Exercise task |
From the line with "You are a computer-use agent. Viewport: 1000px" through the end of the listing, swap "window" for "tab" and give those lines again with nothing else changed. Leave the pictures out of your answer.

::::::::

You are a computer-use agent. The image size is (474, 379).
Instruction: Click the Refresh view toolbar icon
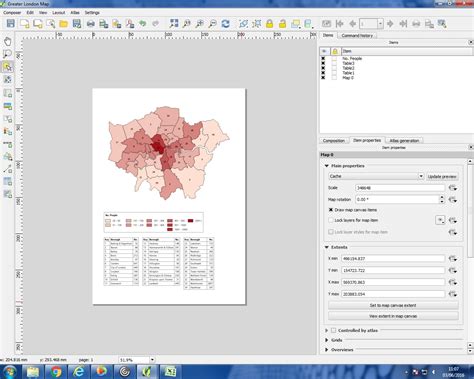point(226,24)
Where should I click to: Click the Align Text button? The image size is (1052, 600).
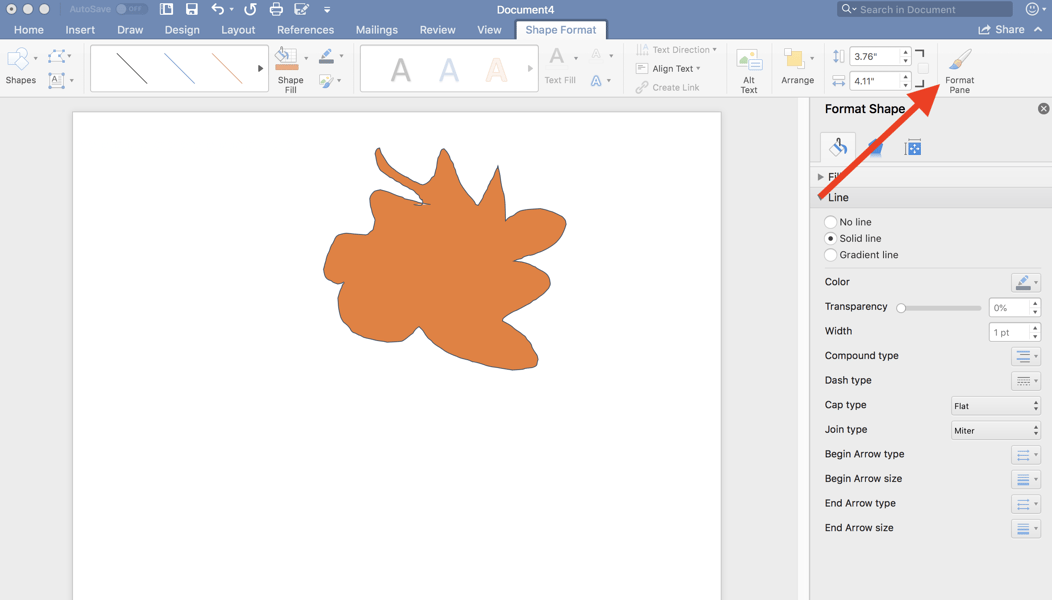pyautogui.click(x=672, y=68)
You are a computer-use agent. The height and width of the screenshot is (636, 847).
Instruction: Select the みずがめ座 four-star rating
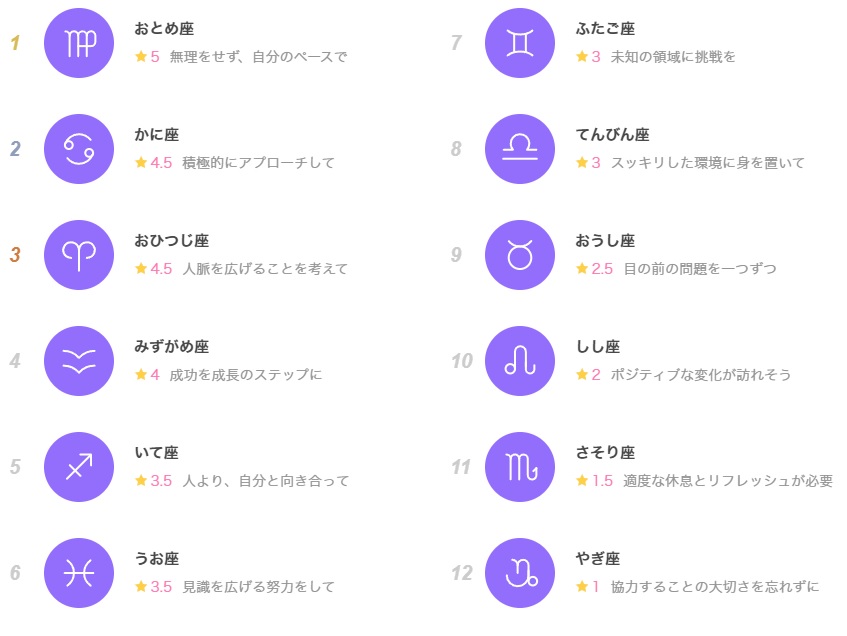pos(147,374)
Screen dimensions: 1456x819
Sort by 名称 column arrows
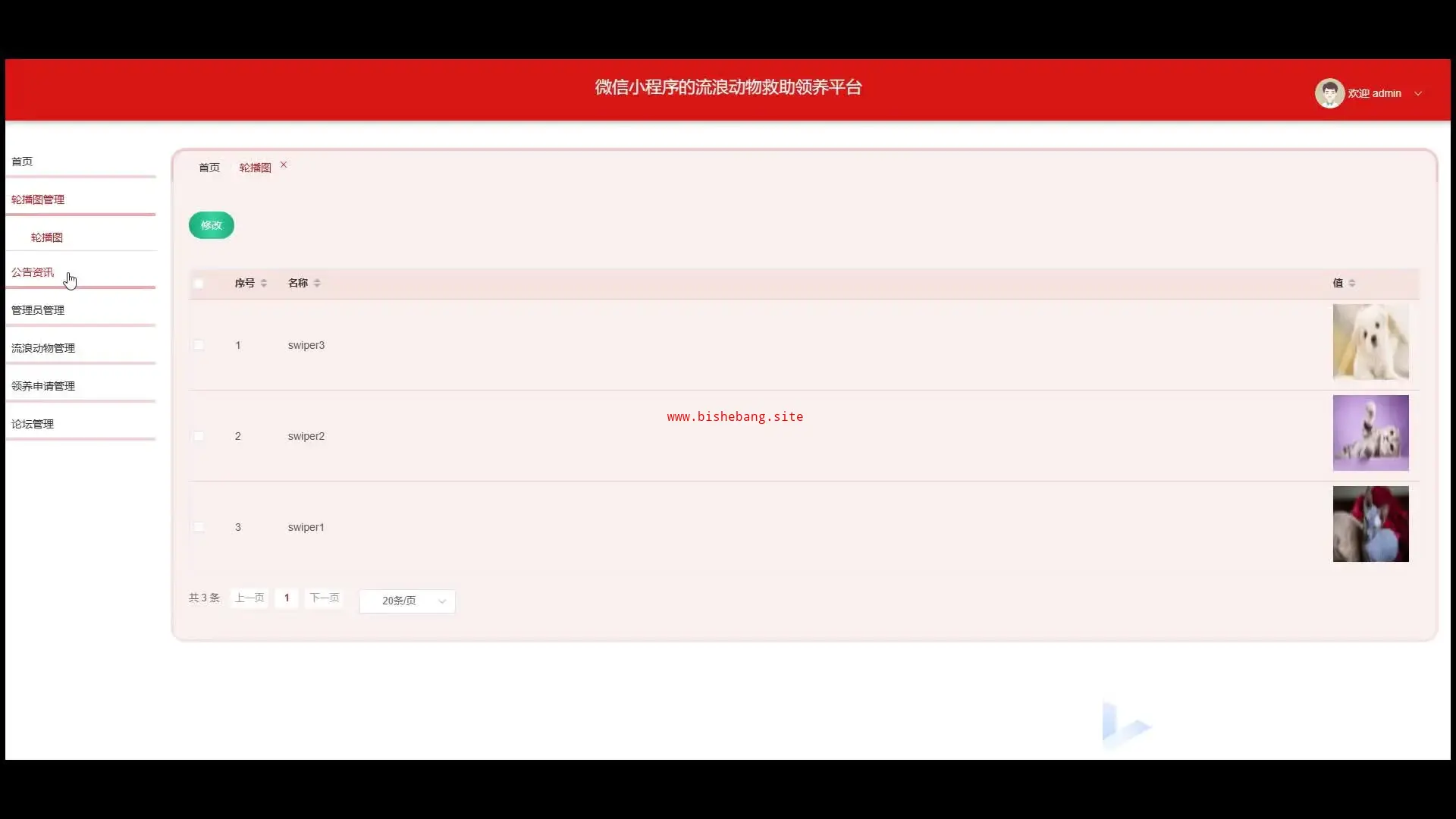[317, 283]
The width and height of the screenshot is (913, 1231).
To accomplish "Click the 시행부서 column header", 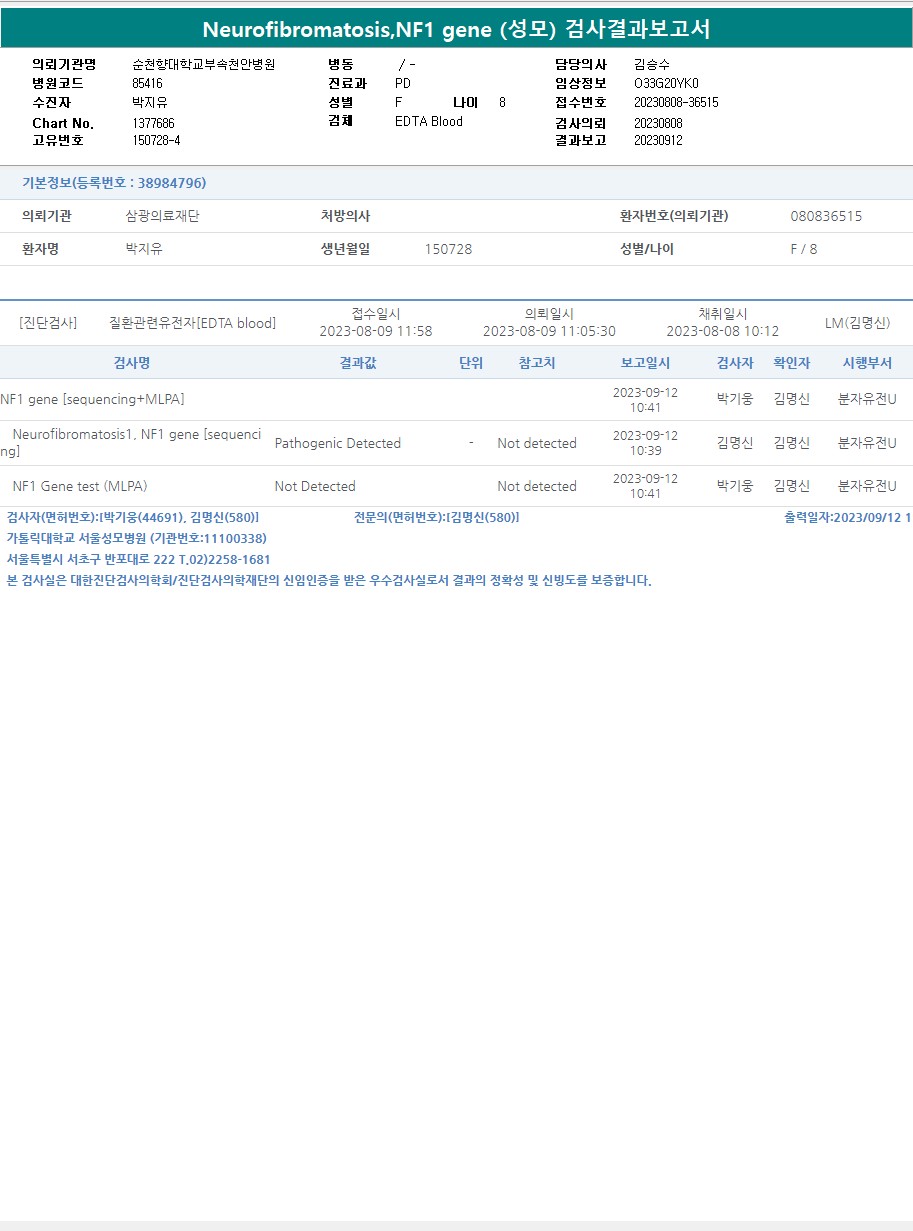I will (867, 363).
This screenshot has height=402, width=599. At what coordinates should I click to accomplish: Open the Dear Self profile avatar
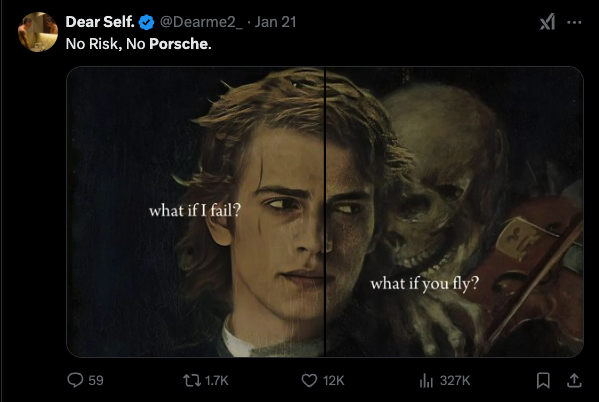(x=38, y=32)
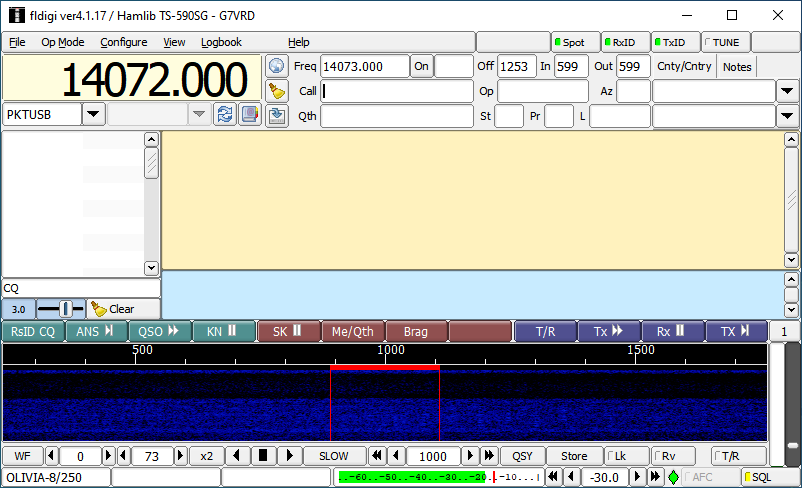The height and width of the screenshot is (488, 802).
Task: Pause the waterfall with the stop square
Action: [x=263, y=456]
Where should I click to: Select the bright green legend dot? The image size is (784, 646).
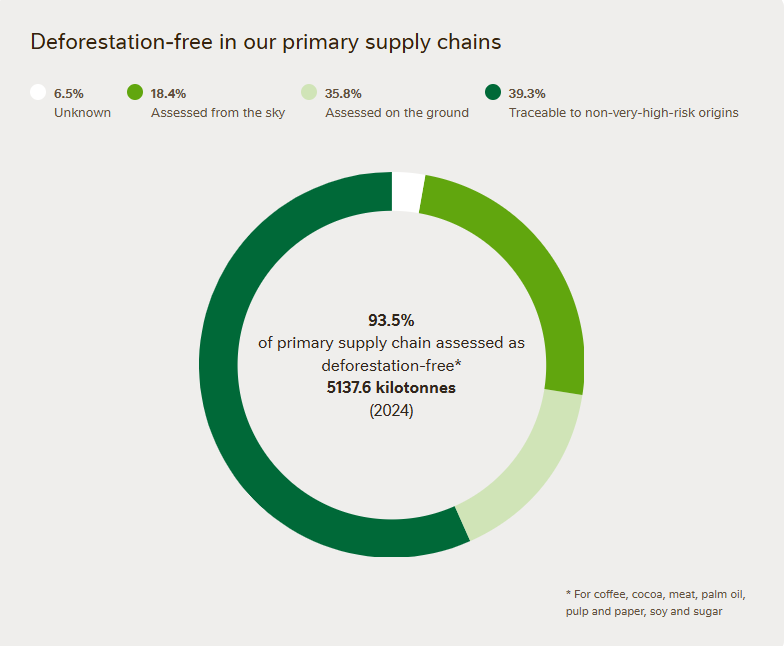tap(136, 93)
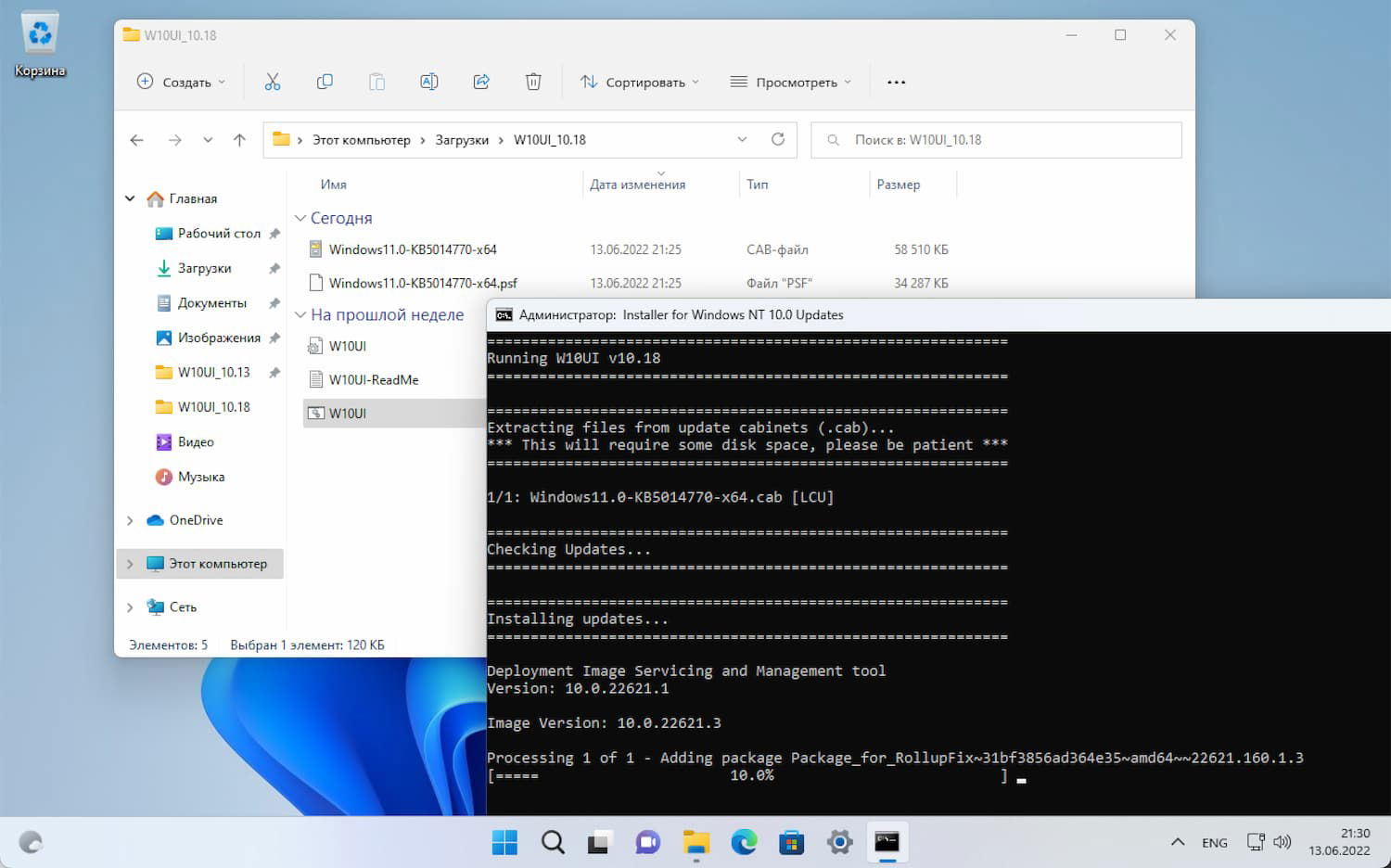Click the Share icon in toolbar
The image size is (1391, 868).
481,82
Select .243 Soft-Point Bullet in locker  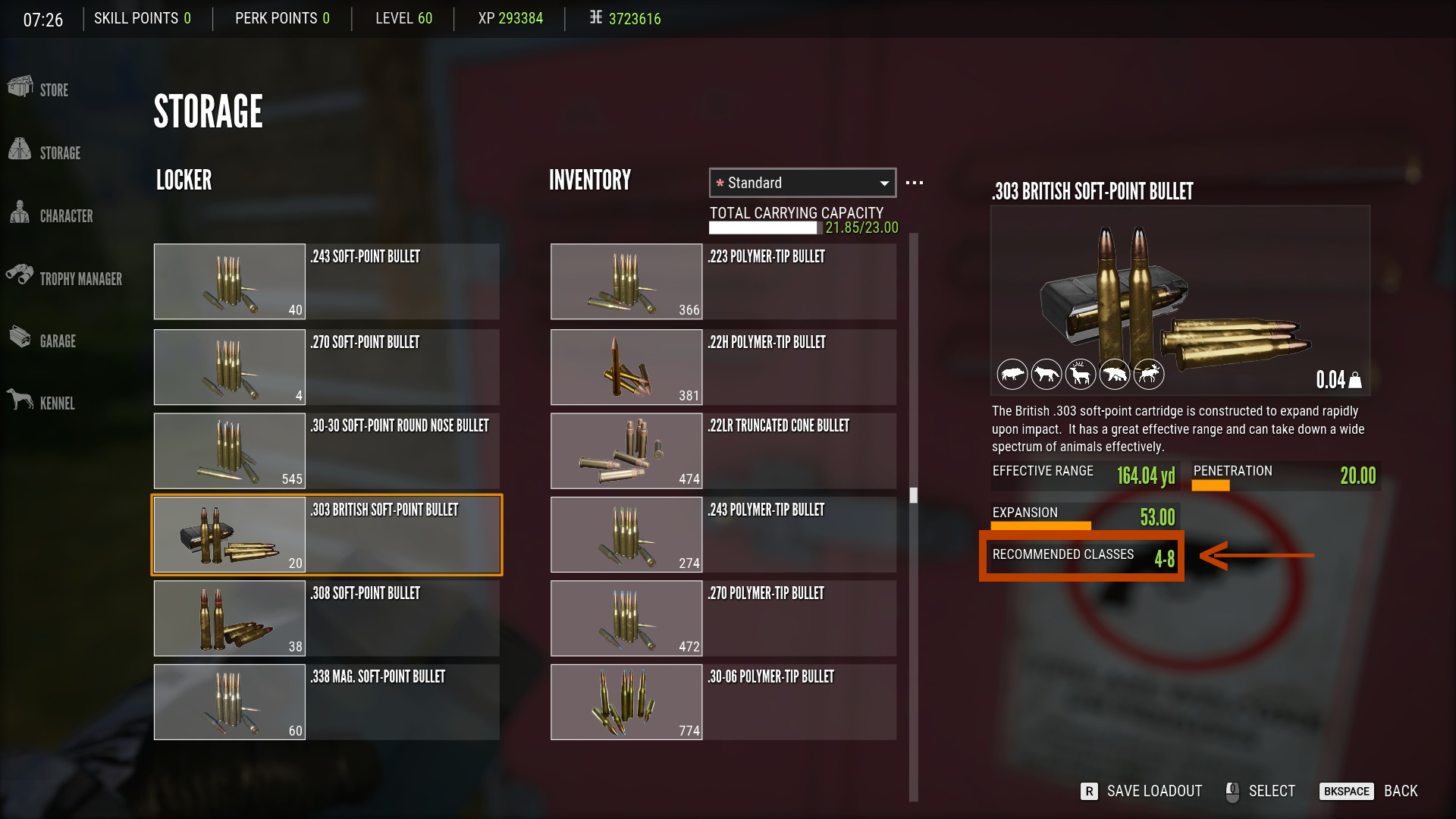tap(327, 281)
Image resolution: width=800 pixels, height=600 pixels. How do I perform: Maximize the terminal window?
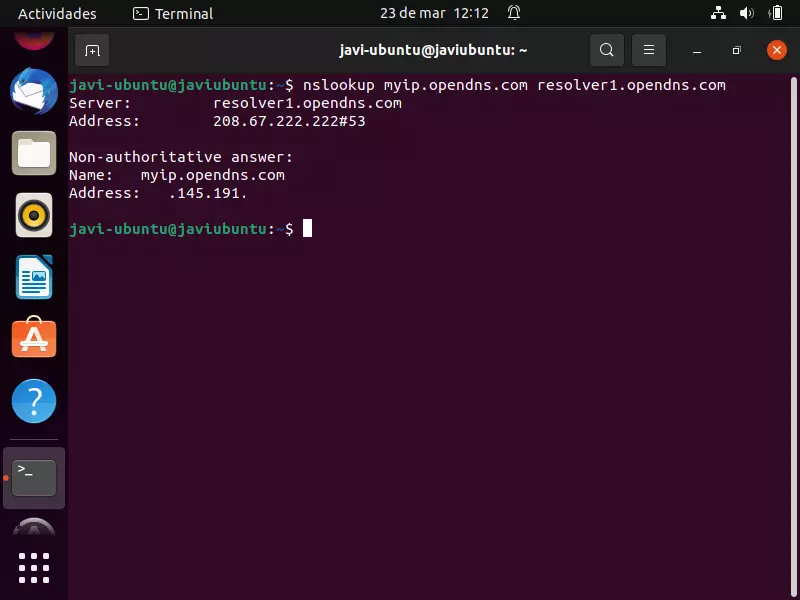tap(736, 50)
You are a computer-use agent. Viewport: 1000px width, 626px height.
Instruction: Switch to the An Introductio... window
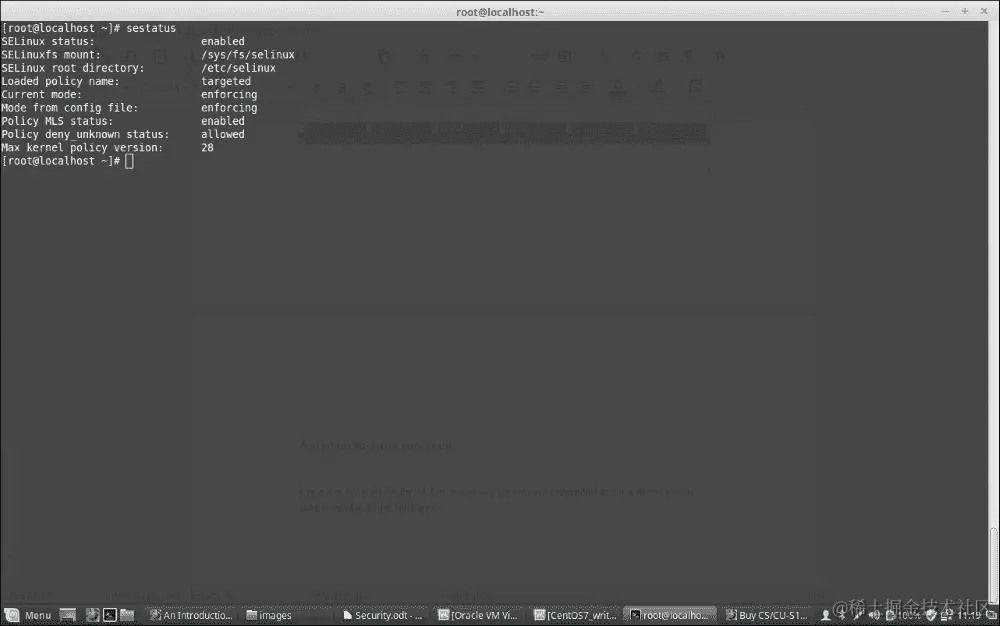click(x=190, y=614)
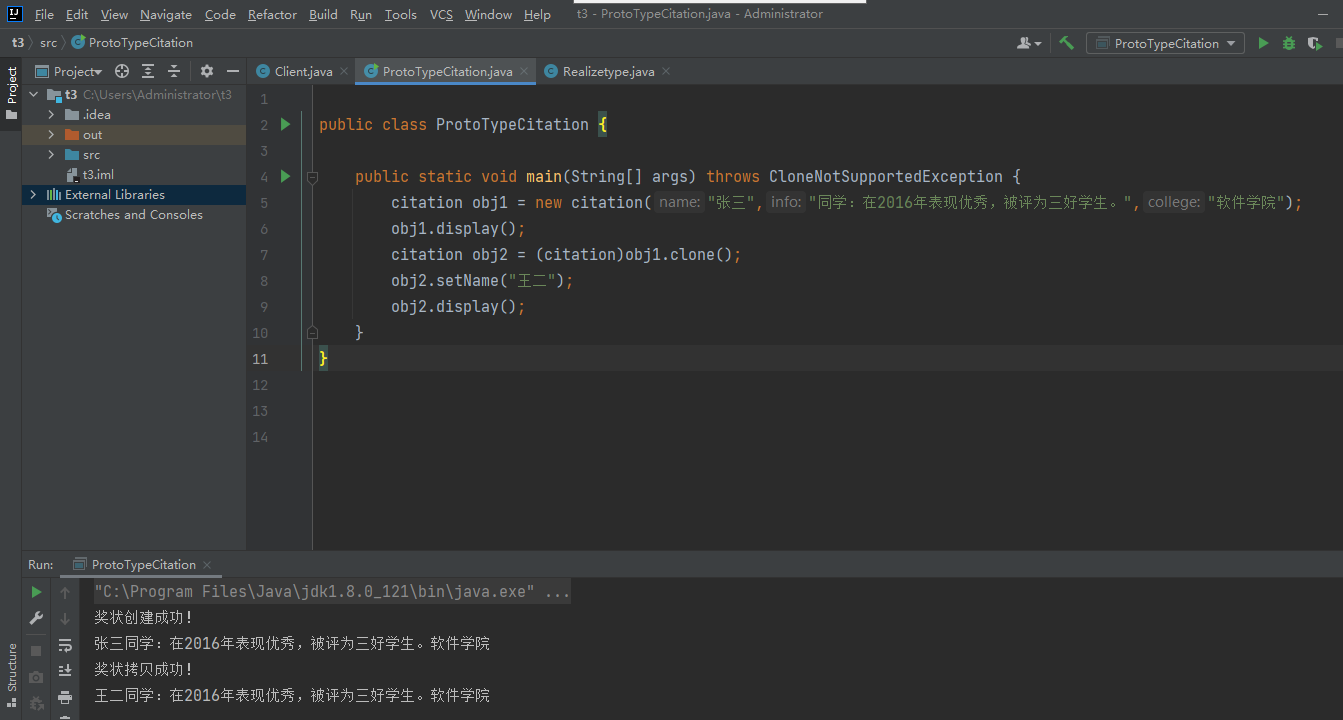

::::::::

Exercise output |
You are a computer-use agent. Viewport: 1000px width, 626px height.
Instruction: Switch to the An Introductio... tab
click(x=190, y=614)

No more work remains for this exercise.